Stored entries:
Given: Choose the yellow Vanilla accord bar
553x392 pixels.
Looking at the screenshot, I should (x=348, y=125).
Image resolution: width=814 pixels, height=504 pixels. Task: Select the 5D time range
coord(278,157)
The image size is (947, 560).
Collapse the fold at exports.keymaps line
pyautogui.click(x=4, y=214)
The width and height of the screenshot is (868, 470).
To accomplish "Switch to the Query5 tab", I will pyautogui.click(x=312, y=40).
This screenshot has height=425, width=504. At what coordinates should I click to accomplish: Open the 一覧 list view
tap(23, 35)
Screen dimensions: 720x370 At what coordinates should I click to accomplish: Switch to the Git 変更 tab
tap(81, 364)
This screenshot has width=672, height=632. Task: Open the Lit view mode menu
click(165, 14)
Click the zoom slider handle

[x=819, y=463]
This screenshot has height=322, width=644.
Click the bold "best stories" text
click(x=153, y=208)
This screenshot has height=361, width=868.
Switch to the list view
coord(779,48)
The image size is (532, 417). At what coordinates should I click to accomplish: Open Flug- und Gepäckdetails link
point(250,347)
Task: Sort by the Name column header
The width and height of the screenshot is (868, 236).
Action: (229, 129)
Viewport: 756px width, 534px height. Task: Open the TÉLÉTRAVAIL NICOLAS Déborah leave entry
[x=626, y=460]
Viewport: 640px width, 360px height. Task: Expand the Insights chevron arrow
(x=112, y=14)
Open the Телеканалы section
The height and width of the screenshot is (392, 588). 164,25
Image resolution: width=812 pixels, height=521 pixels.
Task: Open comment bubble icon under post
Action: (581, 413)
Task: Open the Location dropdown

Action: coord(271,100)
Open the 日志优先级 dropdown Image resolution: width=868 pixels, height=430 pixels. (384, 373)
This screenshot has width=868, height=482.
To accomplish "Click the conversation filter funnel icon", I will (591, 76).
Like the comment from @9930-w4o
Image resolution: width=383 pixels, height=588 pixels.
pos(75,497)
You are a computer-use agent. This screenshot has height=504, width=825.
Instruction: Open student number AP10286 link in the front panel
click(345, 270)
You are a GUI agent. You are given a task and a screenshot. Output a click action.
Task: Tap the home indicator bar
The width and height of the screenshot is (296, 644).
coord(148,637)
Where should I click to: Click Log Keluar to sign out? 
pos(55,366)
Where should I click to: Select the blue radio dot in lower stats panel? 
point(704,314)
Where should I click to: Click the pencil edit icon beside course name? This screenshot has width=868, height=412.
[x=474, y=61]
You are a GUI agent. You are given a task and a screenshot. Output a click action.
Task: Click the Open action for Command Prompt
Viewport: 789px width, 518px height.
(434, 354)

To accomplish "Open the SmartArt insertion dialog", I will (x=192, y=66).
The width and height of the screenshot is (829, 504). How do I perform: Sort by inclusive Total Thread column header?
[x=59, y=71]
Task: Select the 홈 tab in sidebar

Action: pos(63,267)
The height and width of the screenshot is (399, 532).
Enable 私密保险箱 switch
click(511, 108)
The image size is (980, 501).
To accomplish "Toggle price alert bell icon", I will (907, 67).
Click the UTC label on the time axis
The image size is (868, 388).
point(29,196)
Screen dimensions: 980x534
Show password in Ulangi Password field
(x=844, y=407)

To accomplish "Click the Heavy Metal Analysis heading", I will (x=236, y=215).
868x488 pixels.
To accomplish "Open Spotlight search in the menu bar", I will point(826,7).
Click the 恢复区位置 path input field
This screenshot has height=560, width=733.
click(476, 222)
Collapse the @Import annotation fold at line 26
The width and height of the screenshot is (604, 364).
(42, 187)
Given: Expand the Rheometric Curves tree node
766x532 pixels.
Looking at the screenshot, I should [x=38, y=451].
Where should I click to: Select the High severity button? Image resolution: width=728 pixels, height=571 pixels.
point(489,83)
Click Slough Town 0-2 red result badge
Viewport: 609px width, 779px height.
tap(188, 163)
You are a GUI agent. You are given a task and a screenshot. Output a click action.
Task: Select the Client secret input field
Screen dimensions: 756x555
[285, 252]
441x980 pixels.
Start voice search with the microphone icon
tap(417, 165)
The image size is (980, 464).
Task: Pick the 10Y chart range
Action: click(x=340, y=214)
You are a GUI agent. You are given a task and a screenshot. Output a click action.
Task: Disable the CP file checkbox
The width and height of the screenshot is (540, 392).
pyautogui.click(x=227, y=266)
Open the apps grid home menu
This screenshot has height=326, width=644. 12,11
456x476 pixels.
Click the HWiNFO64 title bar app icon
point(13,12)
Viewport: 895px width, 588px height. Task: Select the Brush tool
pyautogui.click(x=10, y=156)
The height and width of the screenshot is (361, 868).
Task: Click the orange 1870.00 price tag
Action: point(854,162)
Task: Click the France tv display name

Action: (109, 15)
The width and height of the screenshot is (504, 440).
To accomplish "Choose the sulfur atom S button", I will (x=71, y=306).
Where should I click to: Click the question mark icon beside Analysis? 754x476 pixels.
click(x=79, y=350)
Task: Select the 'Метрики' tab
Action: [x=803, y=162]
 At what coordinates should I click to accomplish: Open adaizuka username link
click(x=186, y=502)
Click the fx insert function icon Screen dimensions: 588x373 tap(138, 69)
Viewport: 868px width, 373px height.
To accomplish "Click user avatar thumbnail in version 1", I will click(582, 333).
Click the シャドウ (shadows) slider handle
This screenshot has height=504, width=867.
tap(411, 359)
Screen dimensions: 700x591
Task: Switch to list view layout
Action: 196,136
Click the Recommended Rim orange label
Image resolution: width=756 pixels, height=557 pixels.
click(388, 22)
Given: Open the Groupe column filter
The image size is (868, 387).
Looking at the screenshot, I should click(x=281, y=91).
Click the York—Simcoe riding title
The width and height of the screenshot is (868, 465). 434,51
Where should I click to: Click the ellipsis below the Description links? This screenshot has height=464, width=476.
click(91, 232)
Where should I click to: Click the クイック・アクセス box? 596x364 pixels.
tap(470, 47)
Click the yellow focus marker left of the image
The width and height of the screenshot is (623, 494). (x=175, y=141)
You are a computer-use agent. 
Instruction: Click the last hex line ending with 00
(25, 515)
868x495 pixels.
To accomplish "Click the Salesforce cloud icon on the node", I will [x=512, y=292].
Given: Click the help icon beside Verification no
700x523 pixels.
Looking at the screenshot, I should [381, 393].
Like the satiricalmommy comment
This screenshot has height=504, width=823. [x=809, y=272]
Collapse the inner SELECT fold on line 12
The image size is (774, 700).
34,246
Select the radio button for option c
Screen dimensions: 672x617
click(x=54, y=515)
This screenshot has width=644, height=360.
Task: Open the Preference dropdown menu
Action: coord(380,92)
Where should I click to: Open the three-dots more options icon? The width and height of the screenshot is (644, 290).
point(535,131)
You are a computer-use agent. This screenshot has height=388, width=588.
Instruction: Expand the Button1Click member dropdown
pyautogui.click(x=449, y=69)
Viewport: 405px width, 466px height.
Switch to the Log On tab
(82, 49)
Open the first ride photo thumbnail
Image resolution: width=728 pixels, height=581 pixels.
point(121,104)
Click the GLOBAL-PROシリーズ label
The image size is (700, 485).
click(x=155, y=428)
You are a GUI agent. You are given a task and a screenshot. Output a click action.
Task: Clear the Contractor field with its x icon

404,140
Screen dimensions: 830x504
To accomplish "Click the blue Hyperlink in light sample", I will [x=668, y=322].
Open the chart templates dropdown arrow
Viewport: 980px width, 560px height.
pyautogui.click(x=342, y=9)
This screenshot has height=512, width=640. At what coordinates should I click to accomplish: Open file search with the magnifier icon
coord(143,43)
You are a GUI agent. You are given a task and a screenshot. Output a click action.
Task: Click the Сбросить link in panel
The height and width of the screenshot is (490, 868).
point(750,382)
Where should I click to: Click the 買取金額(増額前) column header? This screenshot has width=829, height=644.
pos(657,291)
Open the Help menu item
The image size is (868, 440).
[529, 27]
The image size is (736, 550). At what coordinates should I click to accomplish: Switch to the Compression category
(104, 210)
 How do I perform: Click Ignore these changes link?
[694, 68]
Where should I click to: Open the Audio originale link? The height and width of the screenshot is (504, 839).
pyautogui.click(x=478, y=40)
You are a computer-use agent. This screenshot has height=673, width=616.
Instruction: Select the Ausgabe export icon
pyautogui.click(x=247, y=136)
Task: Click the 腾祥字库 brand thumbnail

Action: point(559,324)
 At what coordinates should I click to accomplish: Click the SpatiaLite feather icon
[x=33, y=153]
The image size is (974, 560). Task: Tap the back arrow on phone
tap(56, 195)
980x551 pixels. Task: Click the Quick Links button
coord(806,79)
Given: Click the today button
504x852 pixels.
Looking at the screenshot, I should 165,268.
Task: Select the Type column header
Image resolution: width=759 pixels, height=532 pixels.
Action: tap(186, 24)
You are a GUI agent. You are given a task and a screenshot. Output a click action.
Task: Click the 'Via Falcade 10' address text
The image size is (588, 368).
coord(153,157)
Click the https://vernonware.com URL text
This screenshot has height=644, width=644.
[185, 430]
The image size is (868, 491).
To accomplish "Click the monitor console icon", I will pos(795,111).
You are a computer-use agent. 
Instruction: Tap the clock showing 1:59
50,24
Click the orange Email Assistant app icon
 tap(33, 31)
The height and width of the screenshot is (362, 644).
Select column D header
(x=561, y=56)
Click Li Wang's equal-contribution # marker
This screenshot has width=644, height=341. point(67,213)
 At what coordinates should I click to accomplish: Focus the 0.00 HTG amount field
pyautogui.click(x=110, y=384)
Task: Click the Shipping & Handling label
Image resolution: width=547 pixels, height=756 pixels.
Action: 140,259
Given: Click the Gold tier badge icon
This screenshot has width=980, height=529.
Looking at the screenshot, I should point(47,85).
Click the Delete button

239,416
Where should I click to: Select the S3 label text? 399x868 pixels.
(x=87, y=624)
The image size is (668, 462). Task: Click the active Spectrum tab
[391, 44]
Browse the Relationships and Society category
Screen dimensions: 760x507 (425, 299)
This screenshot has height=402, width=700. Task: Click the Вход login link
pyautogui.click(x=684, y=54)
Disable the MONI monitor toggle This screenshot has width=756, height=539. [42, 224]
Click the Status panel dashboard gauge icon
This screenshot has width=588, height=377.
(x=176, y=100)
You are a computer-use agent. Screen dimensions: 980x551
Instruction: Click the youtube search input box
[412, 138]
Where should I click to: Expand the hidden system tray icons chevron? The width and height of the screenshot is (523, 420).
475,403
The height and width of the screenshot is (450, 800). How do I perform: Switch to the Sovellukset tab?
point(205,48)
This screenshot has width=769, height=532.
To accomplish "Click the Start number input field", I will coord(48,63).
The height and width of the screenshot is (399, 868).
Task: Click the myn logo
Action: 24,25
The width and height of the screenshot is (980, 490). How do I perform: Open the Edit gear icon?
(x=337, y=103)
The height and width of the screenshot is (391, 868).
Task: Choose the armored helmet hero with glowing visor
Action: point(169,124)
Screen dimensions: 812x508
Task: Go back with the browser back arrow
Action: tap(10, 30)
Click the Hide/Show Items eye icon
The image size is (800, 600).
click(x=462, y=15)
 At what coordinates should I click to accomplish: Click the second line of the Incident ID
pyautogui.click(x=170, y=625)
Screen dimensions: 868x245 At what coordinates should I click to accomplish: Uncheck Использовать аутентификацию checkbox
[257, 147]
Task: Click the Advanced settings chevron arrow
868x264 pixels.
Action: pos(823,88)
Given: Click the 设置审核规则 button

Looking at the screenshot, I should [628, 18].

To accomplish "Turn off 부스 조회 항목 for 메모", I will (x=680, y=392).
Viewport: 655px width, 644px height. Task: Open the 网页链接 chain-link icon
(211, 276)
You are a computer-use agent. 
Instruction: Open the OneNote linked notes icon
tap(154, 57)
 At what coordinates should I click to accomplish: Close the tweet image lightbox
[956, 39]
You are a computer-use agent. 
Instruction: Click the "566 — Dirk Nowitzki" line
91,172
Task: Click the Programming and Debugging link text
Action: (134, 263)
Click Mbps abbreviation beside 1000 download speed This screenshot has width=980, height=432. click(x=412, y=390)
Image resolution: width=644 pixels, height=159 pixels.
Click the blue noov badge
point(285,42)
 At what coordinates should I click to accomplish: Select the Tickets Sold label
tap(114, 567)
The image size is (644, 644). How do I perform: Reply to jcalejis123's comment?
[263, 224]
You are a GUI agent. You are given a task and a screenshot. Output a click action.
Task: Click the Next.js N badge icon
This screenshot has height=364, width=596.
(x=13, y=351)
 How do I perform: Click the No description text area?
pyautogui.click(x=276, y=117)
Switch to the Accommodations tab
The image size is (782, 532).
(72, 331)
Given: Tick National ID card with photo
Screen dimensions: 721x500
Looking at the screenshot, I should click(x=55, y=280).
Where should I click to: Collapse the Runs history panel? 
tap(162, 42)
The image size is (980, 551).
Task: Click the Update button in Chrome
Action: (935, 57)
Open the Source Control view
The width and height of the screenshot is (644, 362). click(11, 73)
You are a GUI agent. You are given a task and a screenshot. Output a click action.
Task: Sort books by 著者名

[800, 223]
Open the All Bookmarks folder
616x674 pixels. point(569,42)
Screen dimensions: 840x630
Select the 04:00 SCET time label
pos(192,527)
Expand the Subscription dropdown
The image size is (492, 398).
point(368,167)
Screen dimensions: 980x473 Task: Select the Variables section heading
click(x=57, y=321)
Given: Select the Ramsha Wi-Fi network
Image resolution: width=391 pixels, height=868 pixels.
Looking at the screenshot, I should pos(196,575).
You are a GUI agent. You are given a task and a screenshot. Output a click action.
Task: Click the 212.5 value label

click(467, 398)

Work to be completed: The answer must consist of every line from the entries above that contains "Disable".

Response area:
Task: Disable the CP file checkbox
Disable the MONI monitor toggle This screenshot has width=756, height=539. [42, 224]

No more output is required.